00:15J'accueille également Mathieu Croissando, éditorialiste politique BFM TV.
00:19Bonsoir, Patrick Martin.
00:20Bonsoir.
00:21Merci d'être avec nous ce soir.
00:23On va bien évidemment continuer cette discussion sur les conséquences économiques
00:27de l'arrivée de Donald Trump à la Maison Blanche.
00:28Y a-t-il un risque pour les entreprises françaises ?
00:30Mais d'abord, l'actualité, c'est cette déclaration de la ministre du Travail ce matin
00:34sur la mise à contribution des retraités.
00:36Elle dit, voilà, pour épargner, si j'ose dire, les entreprises, les actifs,
00:42pourquoi pas faire contribuer les retraités ?
00:45Elle fixe ce seuil, elle dit, ça pourrait être 40% d'entre eux,
00:48pourquoi pas à partir de 2 000 euros, 2 500 euros ?
00:51Est-ce que le président du MEDEF trouve que c'est une option qu'il faut regarder ?
00:57Il ne faut jamais perdre de vue que la meilleure réponse,
00:59c'est de baisser les dépenses publiques.
01:01Et là, je ne lâcherai rien sur ce sujet.
01:03Le gouvernement est assez peu diser, je dirais, à cette heure,
01:06pour des raisons qu'on peut comprendre, mais que je ne partage pas.
01:09Ensuite, si tout le monde doit contribuer à l'effort de guerre, en quelque sorte,
01:14pourquoi pas ?
01:15Effectivement, il y a une espèce de déni dans le débat public,
01:20et je pense dans l'esprit de beaucoup de retraités,
01:23qui, de bonne foi, disent, moi j'ai cotisé,
01:26donc j'ai droit à ma retraite, en oubliant que c'est un système par répartition.
01:30Et ce sont les actifs qui payent pour les retraites.
01:33Et donc voilà, ce sont les actifs et les entreprises qui payent pour les retraites.
01:36Je rappelle que les salariés payent 40% et les entreprises 60%.
01:41Donc à un moment donné, si la branche sur laquelle on est assis,
01:44si on surcharge les salariés et les entreprises,
01:46qui à un moment donné ne pourront plus payer ces retraites par répartition.
01:49Donc si je comprends bien, Patrick Martin, vous dites,
01:51faire contribuer les retraités, pourquoi pas ?
01:54Pourquoi pas temporairement, de manière ciblée,
01:56en protégeant les petites retraites,
01:59et puis en répartissant l'effort d'une manière équitable.

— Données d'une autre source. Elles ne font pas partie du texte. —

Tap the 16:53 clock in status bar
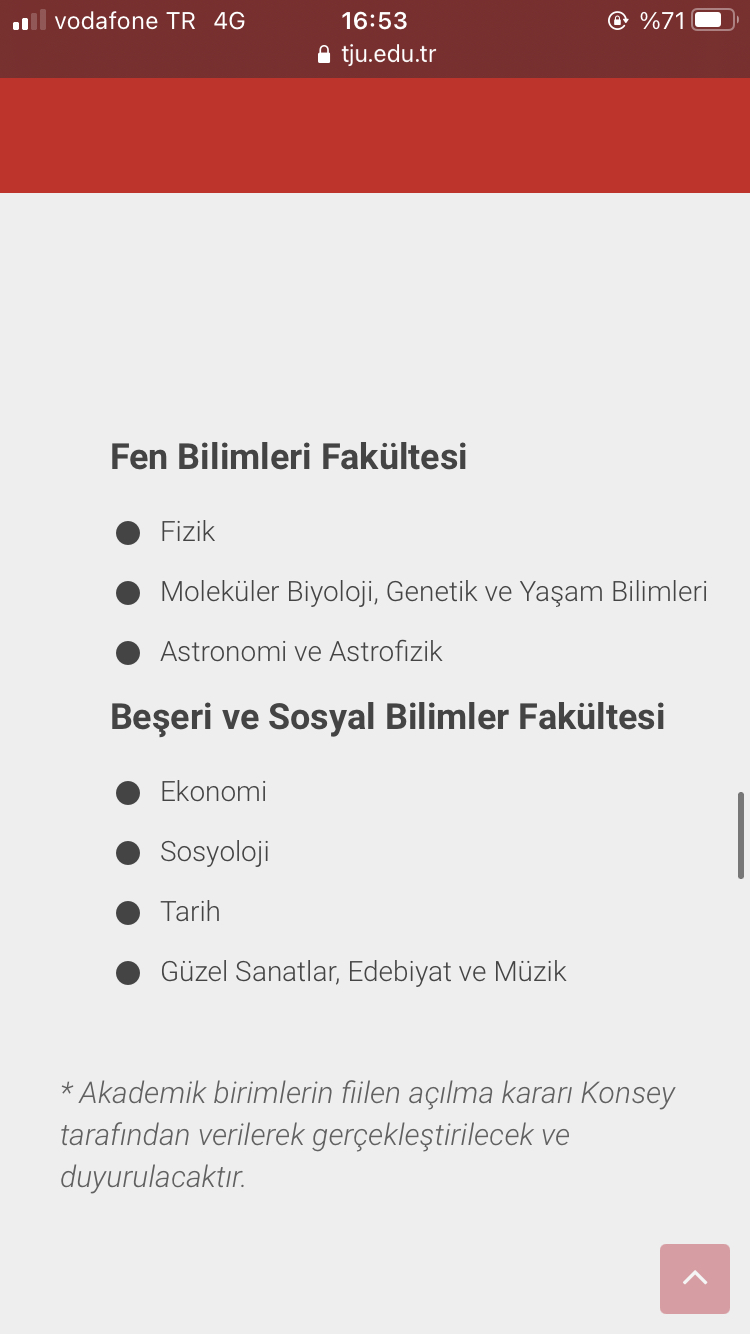The height and width of the screenshot is (1334, 750). [375, 20]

02:01Vous aviez vous-même proposé de supprimer l'abattement
02:05pour frais professionnels des retraités,
02:08et puis d'aligner leur taux de CSG sur celui des actifs.
02:11Écoutez, il faut avoir là les chiffres en tête.

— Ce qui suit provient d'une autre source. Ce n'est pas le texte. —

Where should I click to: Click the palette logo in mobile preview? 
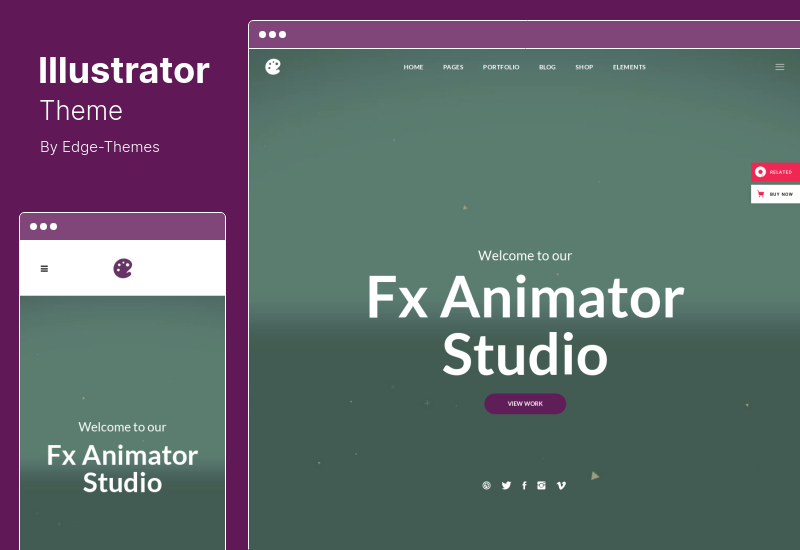point(123,268)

02:13A minima, l'effort qui va être demandé aux entreprises
02:17au titre des budgets de 2025, c'est 12 à 13 milliards d'euros.
02:22En regard, le taux dérogatoire, le taux abattu de CSG pour les retraités,
02:27c'est 11,5 milliards d'euros par an.
02:29S'il était aligné sur le taux de droit commun,
02:31celui que vous payez, que je paye, ça serait 11,5 milliards d'euros par an.
02:34Il y a effectivement cette niche, comme on dit, un peu étonnante,
02:37dite pour frais professionnels, de 4,5 milliards.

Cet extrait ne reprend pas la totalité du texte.